Surprisingly, there is no individual entry on slums. Instead the index redirects the reader to a number of other essays (“Banlieue”, “Favela”, “Ghetto”, etc). Rapid urbanization means that 12-15 million new households are added to cities in developing countries each year, most in the slums. Many of the new megacities are in the poorest countries, such as Dhaka in Bangladesh and Lagos in Nigeria. As Mike Davis has said in his study Planet of Slums (2006), “instead of cities of light soaring toward heaven, much of the twenty-first-century urban world squats in squalor, surrounded by pollution, excrement, and decay.” Such rapid, intensive urbanization without industrialization is a new phenomenon. It is driven not by general prosperity, but by high birth rates and migration from rural areas. The result is slums and favelas with inadequate (or non-existent) infrastructure.
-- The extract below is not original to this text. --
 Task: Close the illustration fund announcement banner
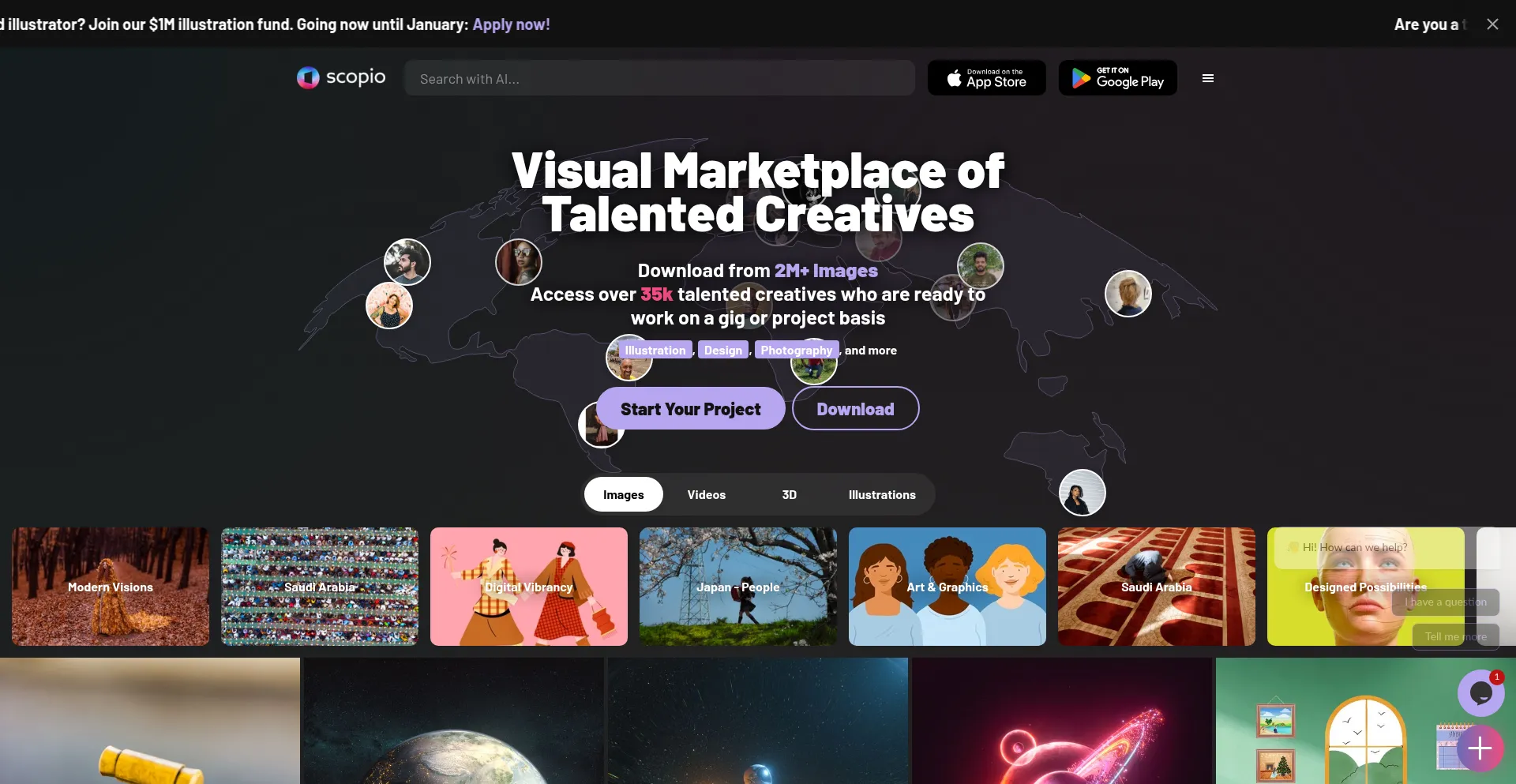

About a billion city dwellers are living in squatter settlements – one sixth of the world’s population – and during the next twenty years the number of slum-dwellers is expected to double. Hutchison comments: “It is often said that cities reflect the best of urban society; the megacity challenges this belief in urban progress by displaying a vast array of problems that accompany unplanned urban growth.” Fresh ideas, indeed new research into urban studies, are needed to understand and resolve such issues. By 2030, some 80% of the world’s urban population will live in the towns and cities of the developing world. But most of our knowledge of urbanization and urbanism is drawn from the experience of the West.

The rate of urbanization is not the only challenge facing cities of the future. Lagos was originally a fishing settlement in the fifteenth century, but it is now the commercial heart of Nigeria. In 1911, its population was some 74,000. Today it is well in excess of 12 million and growing. In the age of global warming such megacities are increasingly vulnerable to catastrophes. As Philip R. Berke says in his essay, “although cities comprise only 1% of the earth’s land area, they concentrate more than half of the world’s population and the majority of its physical capital, including buildings and infrastructure.” The bill for the devastation wrought by Hurricane Katrina on New Orleans was $200 billion, making it the most costly disaster in American history. Eleven of the world’s fifteen largest cities are “highly exposed to one or more natural hazards, including coastal storms, earthquakes and volcanoes”. Tokyo, for example, is prone to earthquakes and is near an active volcano. In 1902, the eruption of Mount Pelée on the island of Martinique buried the entire city of St Pierre, killing 30,000 people. Only one man survived: a prisoner in solitary confinement.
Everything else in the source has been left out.